In studies in hamsters infected with D614 or G614 variants, Plante et al. showed that the contemporary G614 variant replicated to higher titers in nasal-wash samples early after infection and outcompeted the ancestral D614 variant (Figure 1C); these findings suggest increased fitness in a major upper airway compartment potentially associated with enhanced transmission. The SARS-CoV-2 G614 variant did not cause more severe disease than the ancestral strain in hamsters, a finding that supports current findings in humans. The Covid-19 vaccines that are currently being evaluated in clinical trials are based on the original D614 ancestral spike sequence; therefore, the authors used a panel of serum specimens to test whether the G614 variant is as sensitive to neutralization as the ancestral strain (Figure 1D). Fortunately, the results showed that it is as sensitive to the serum specimens as the D614 strain and thus may allay fears that it could escape vaccine-elicited immunity.

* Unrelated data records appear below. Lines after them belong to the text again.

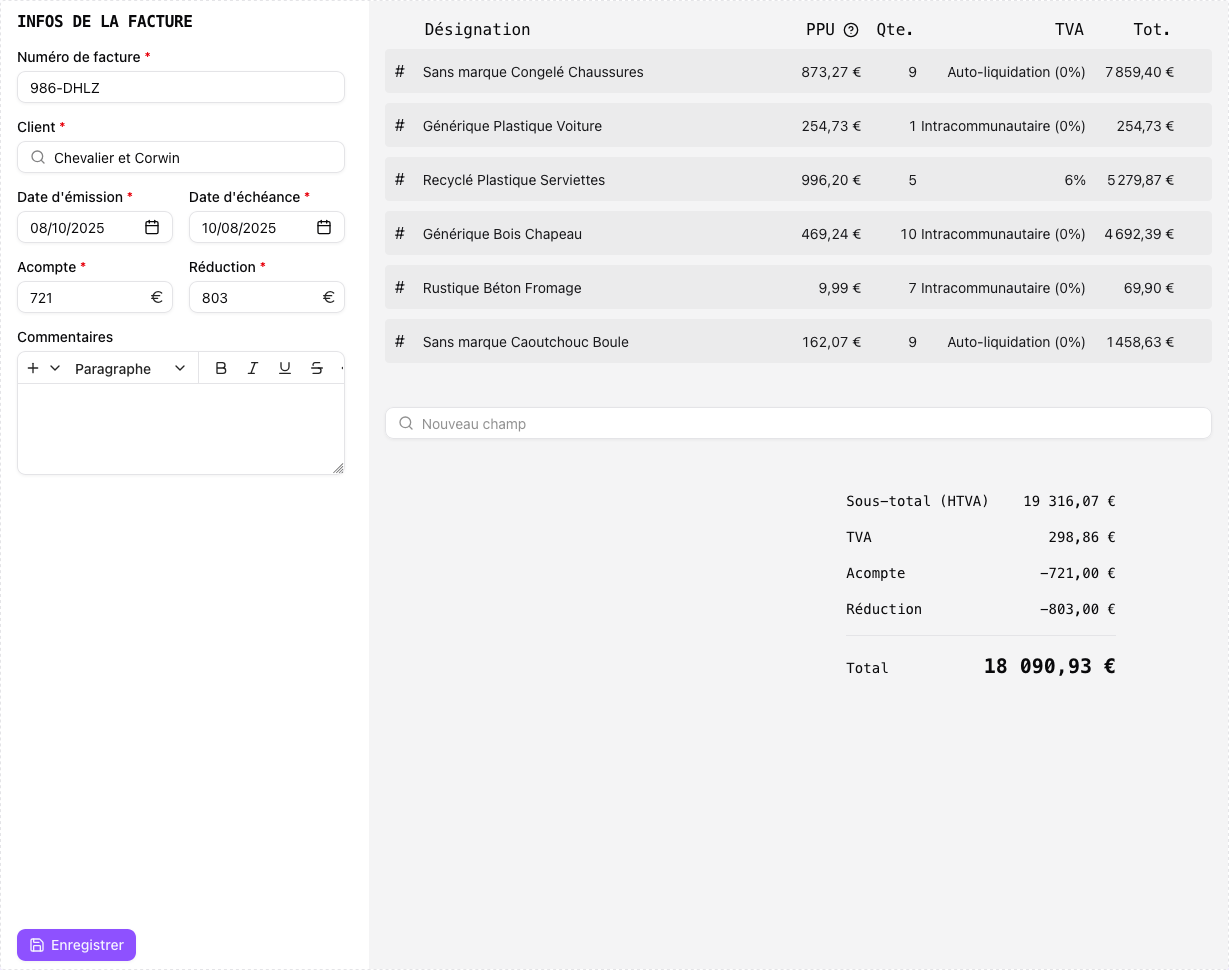Screen dimensions: 1229x970
Task: Open calendar picker for Date d'échéance
Action: pyautogui.click(x=324, y=227)
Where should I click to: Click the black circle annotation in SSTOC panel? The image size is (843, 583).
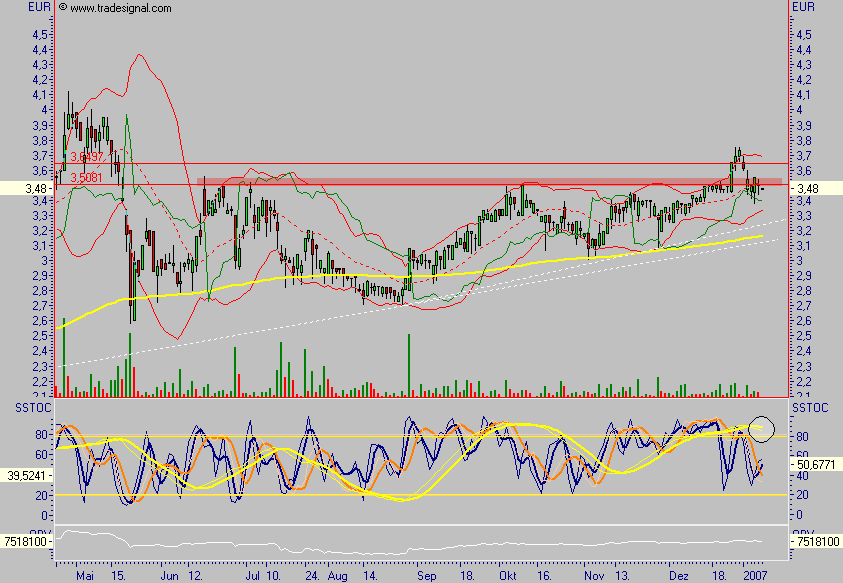tap(762, 428)
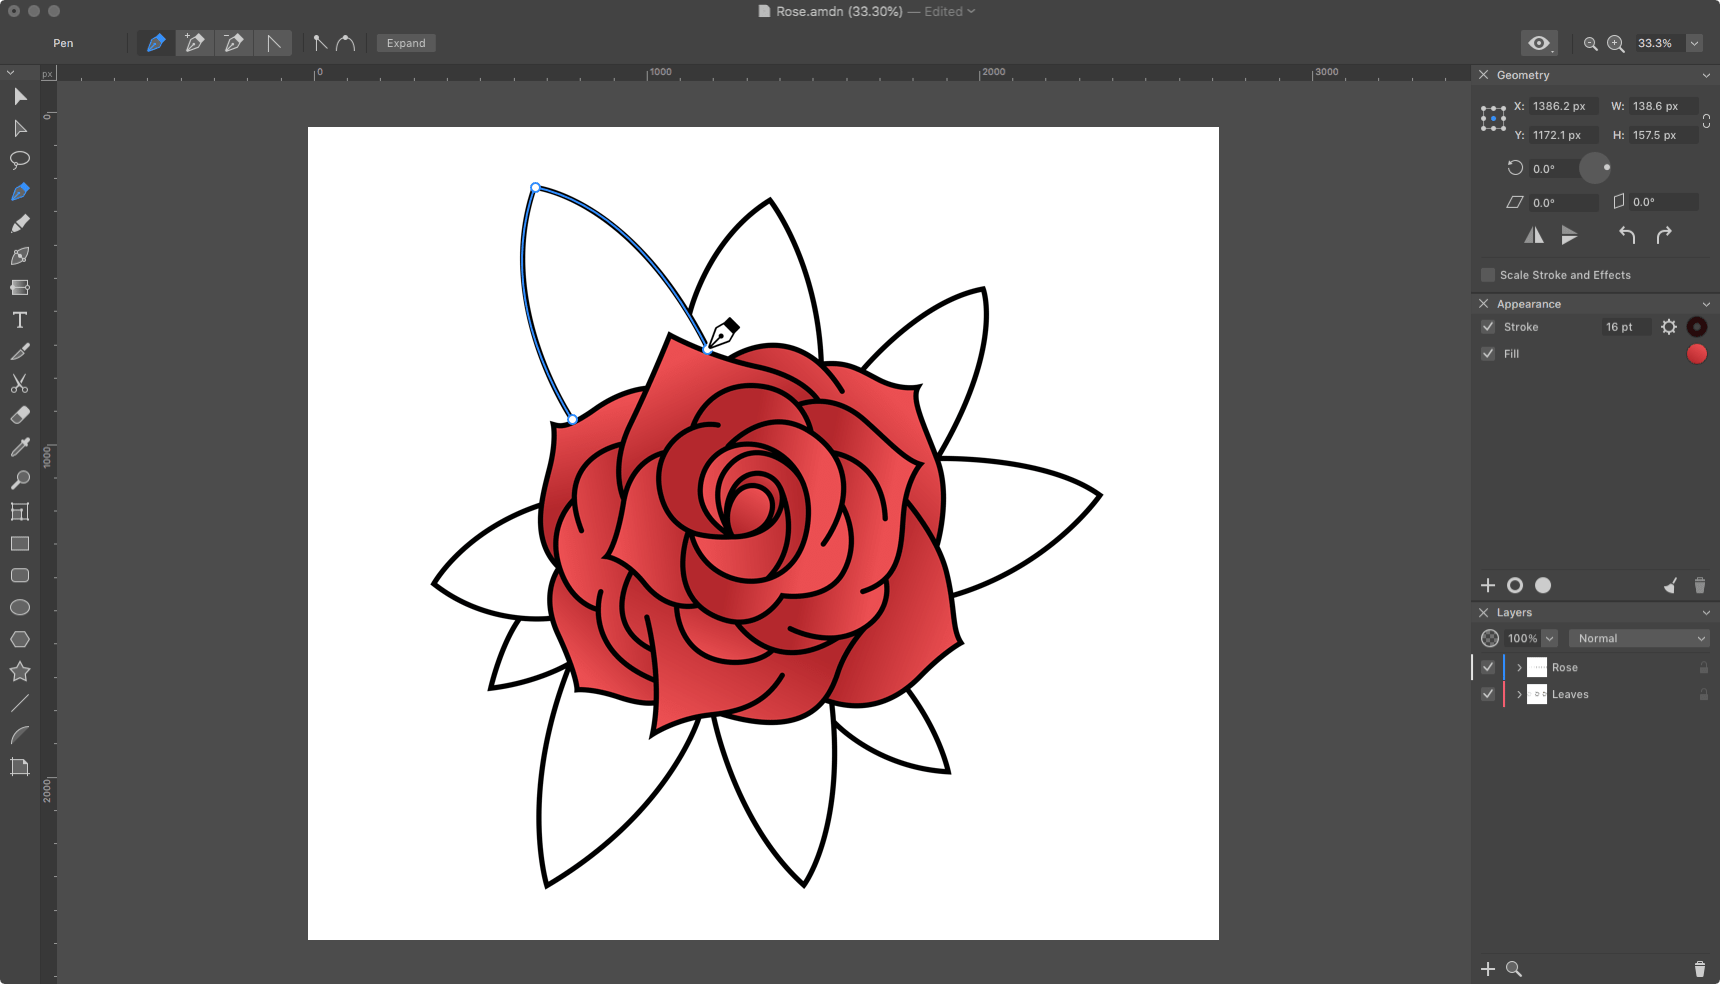Screen dimensions: 1720x984
Task: Enable Scale Stroke and Effects
Action: pos(1488,274)
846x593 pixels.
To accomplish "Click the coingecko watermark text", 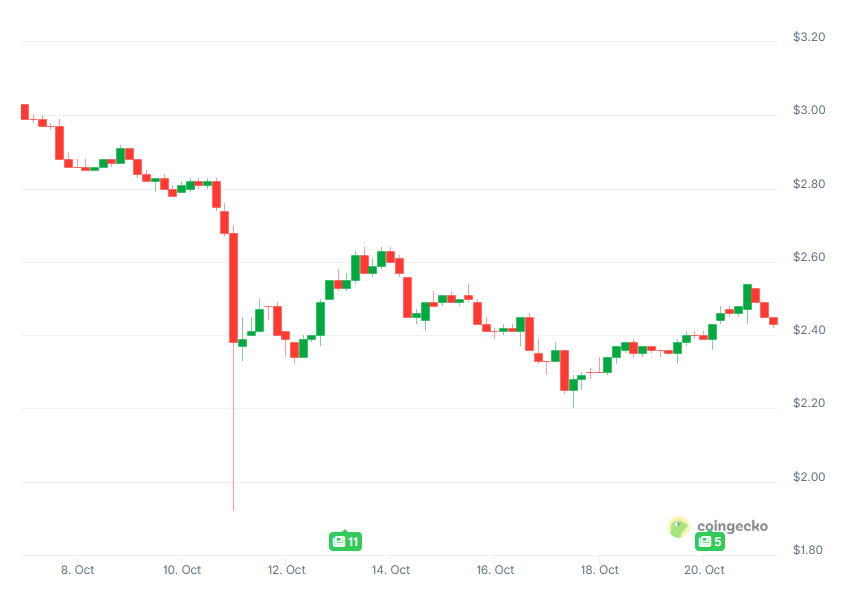I will tap(732, 526).
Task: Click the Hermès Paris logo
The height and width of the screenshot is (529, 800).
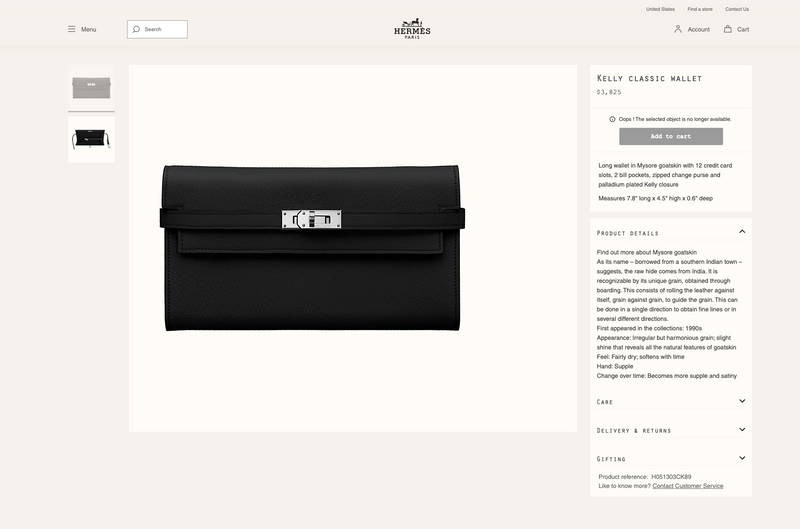Action: [412, 29]
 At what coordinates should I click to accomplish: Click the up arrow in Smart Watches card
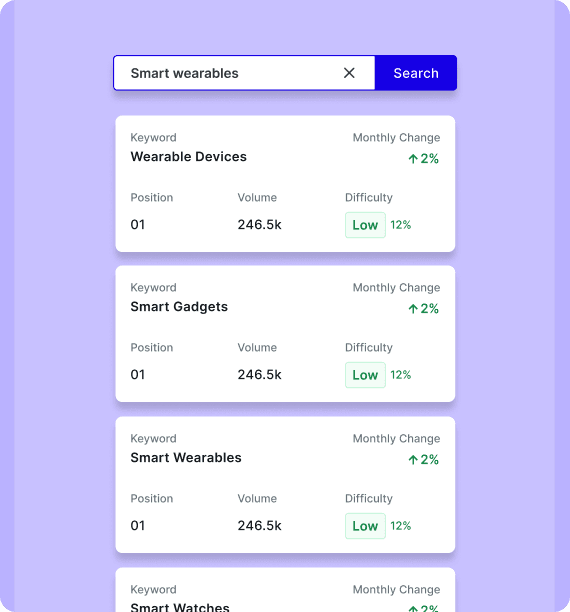pyautogui.click(x=413, y=608)
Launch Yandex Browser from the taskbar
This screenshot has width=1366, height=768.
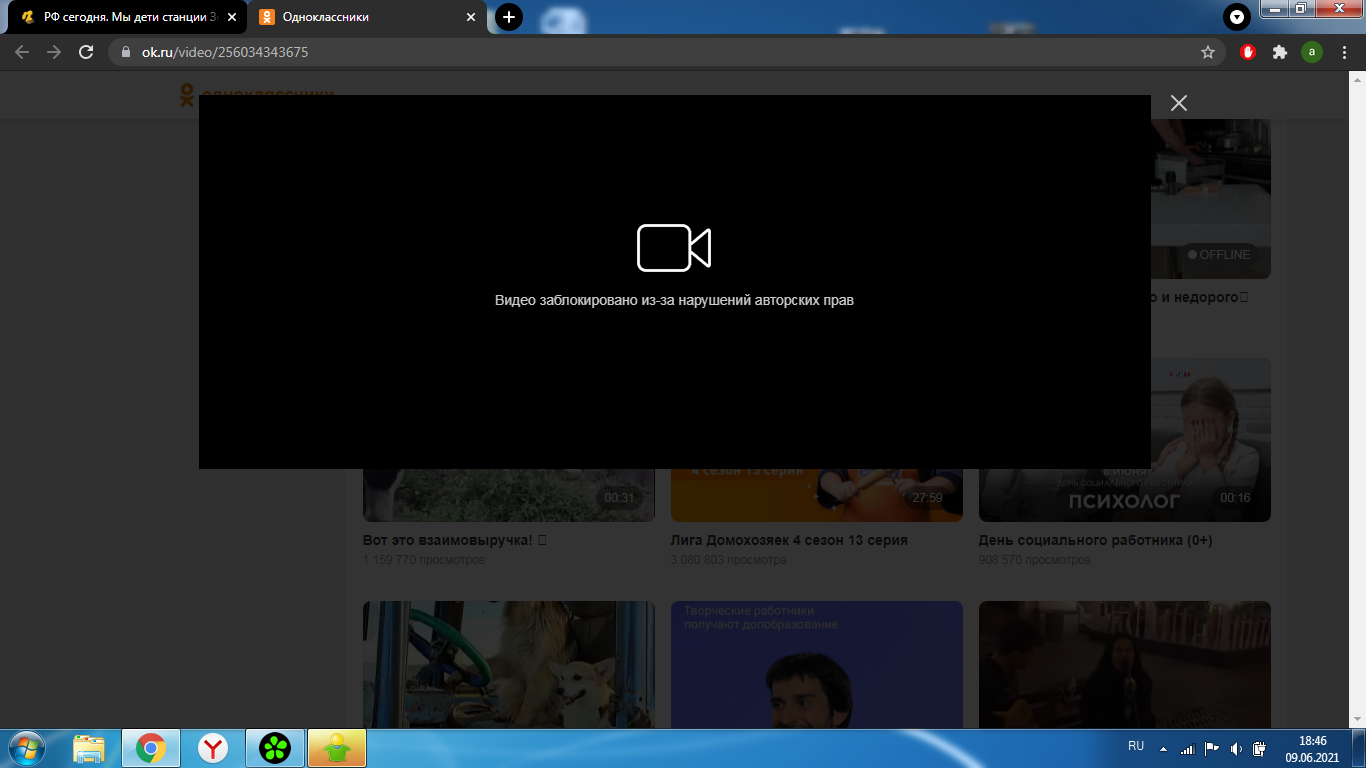coord(212,747)
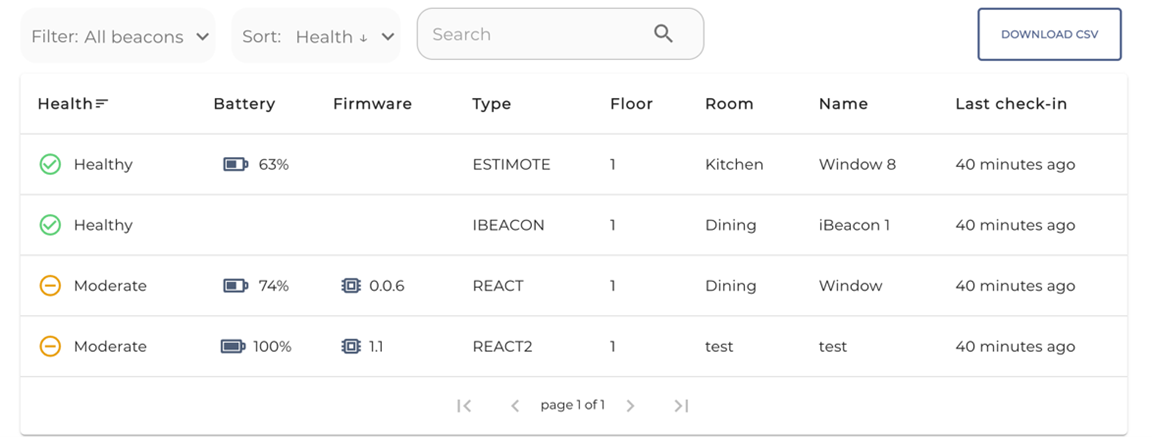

Plante et al. have provided evidence of the genetic and molecular basis for enhanced fitness of the G614 variant over ancestral strains, providing strong support for its role in facilitating global spread. Unlike variants in the SARS-CoV 2003 epidemic strain, those in SARS-CoV-2 may point to new mechanisms that are associated with pandemic spread in human populations. In addition to showing the critical importance of blending genetic epidemiologic studies with empirical molecular virologic studies to understand pandemic virus evolution and spread, the findings raise critical questions regarding the future evolutionary trajectories of the SARS-CoV-2 G614 variant. These questions are especially important at a time when environmental pressures, such as expanding herd immunity, vaccine-induced immunity, antiviral therapies, and public health intervention strategies, may — through selective pressure — promote virus survival and escape. Will these selective pressures drive antigenic variation, promote virus stability and transmissibility, alter virus virulence and pathogenesis, or drive SARS-CoV-2 to extinction or into alternative hosts as reservoirs? Plante et al. articulate a critical need for proactive, rather than reactive, tracking of SARS-CoV-2 and other potential emerging coronaviruses.